Deutsche Post chief: Royal Mail will be difficult to privatise

Deutsche Post chief executive Frank Appel said today he believed it would be very difficult for a post like Royal Mail to attract investors when it seeks privatisation from late 2013. Speaking at the World Mail and Express Europe conference in Geneva today, the head of the world’s biggest logistics company, which had its own Initial Public Offering in the year 2000, said in the current market situation it would not be clear enough to investors how a mail company like Royal Mail would generate growth going forward.

Appel, whose company went public when the mail was still making big profits, said: “I can’t see how you can privatise the postal operator now. Why would you invest in a postal operator without a clear growth strategy? It is a huge challenge in my view because how do you explain that this is a good investment going forward?”

The German postal service CEO was speaking following a speech from Royal Mail Group chief executive Moya Greene in which she conceded that it would be very difficult for her company to attract investors as is currently planned by the UK government.

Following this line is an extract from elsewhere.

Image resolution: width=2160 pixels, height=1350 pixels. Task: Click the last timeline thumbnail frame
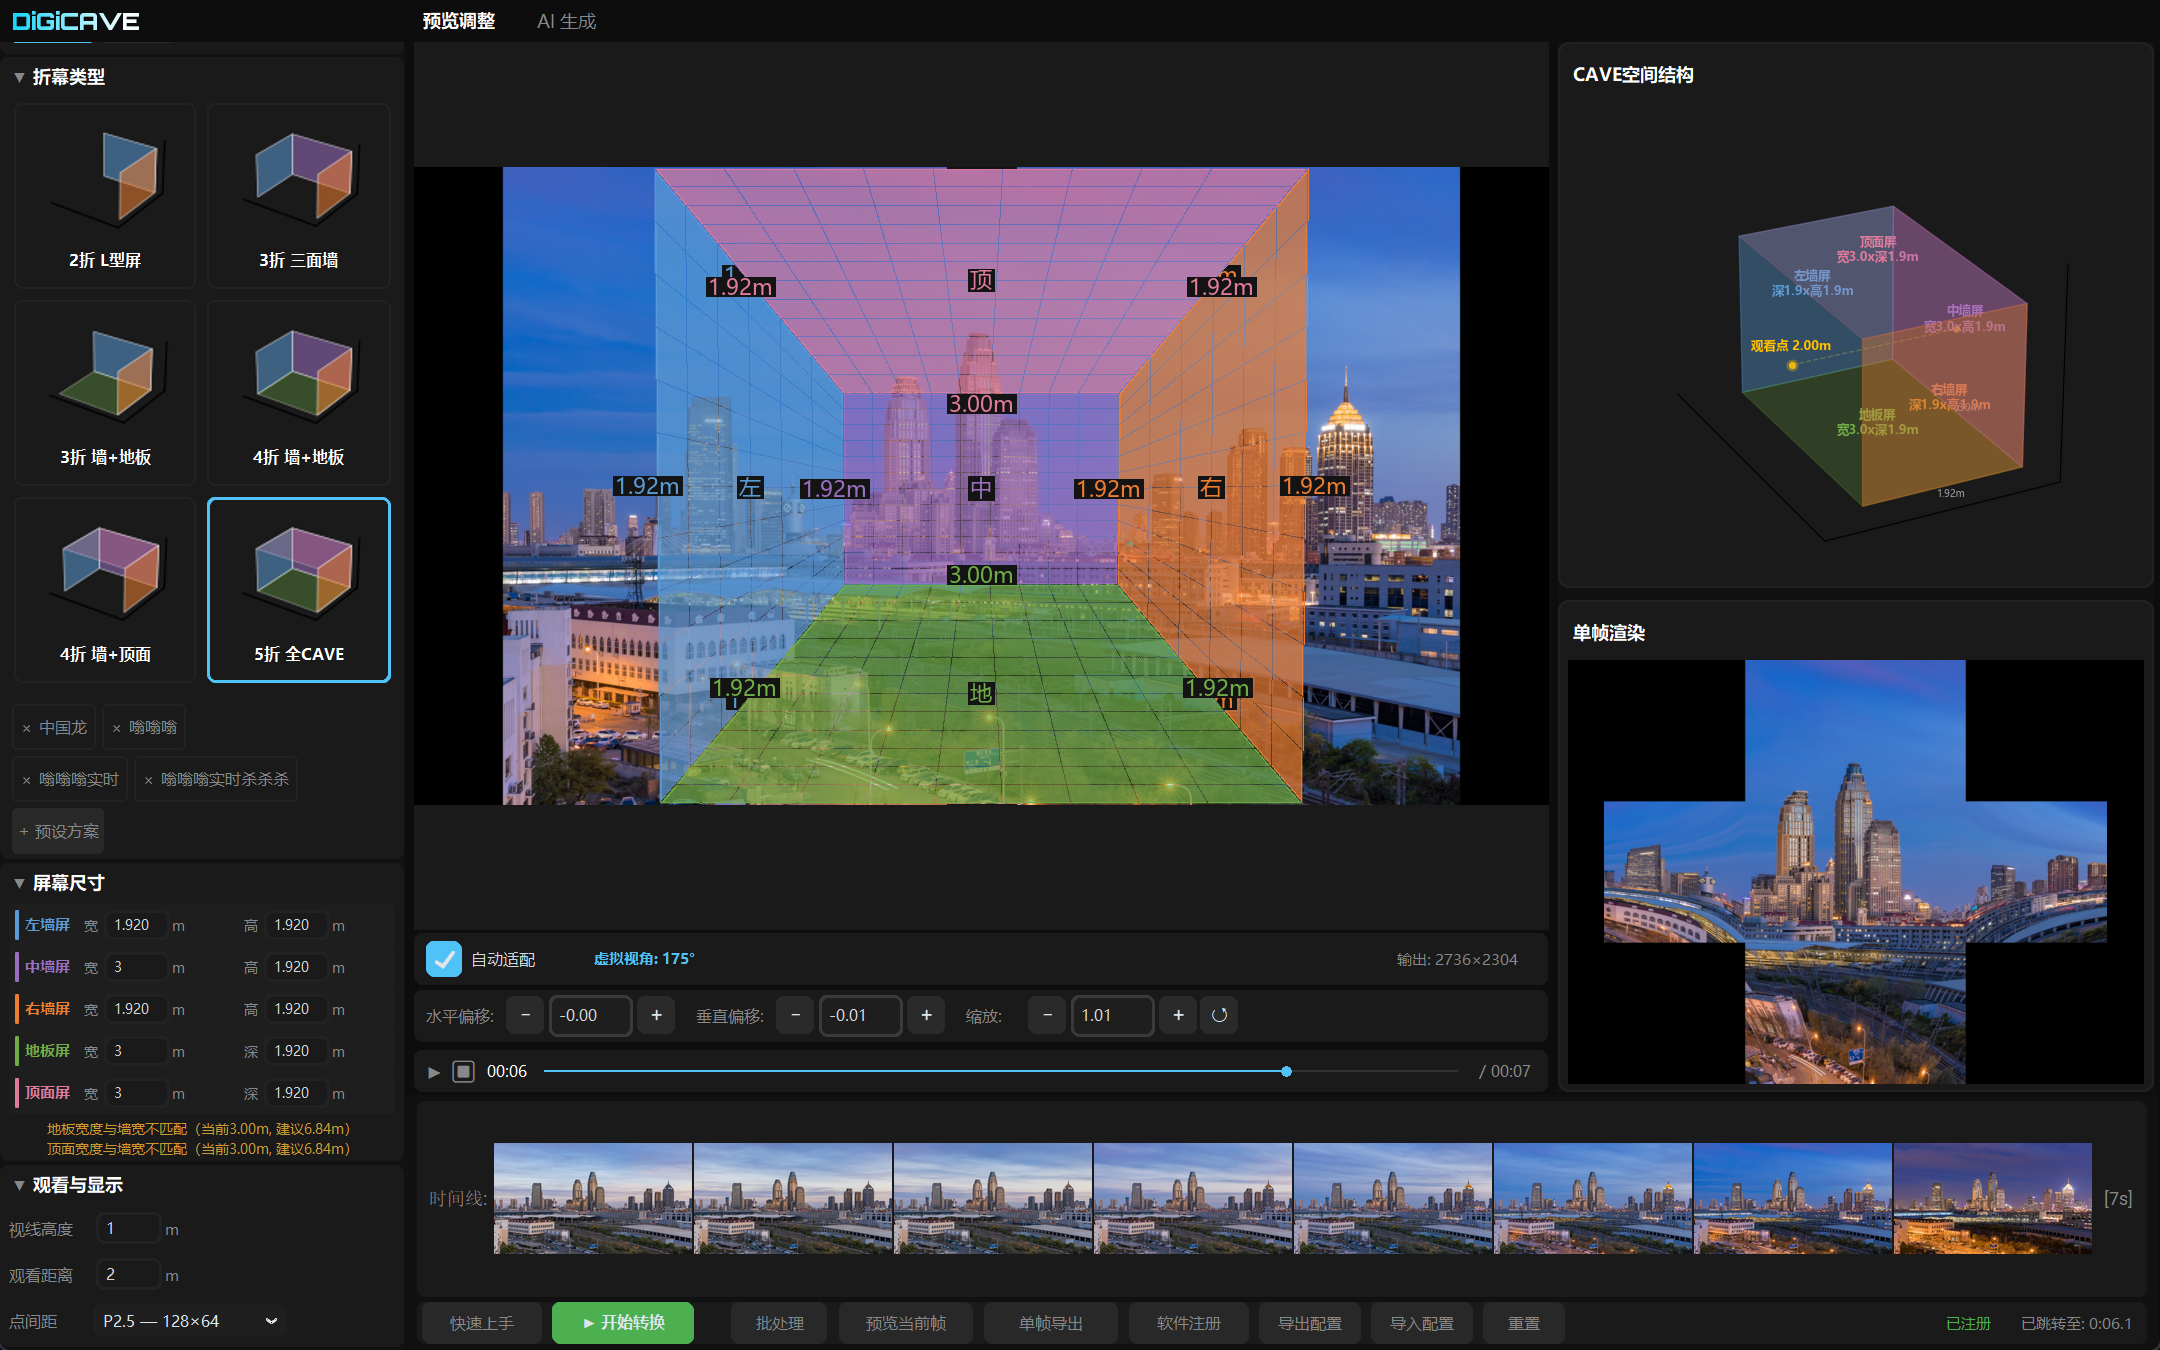click(1992, 1198)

Greene said that despite taking her company back to solvency and transferring its “crippling” GBP 28bn legacy pension liabilities to the government, Royal Mail will be facing “the worst market anyone has faced in 30 years” in terms of privatisation of a major public service.


Deutsche Post DHL CEO Frank Appel said the situation was very different for his company when it went through one of Germany’s biggest ever IPOs in 2000

She said today: “Government has asked me to prepare the company to access outside capital by the end of 2013. Even if our plans are successful in the company I fear we will be facing pretty heavy weather in the markets.”

Responding to Appel’s warning, Greene said the UK had tried to privatise Royal Mail five times before, but this was the “best chance” yet.

“Investors are going to invest in strong even margins, a clean balance sheet, reasonable growth and sufficient cash to make sure that dividends can be ensured,” she said.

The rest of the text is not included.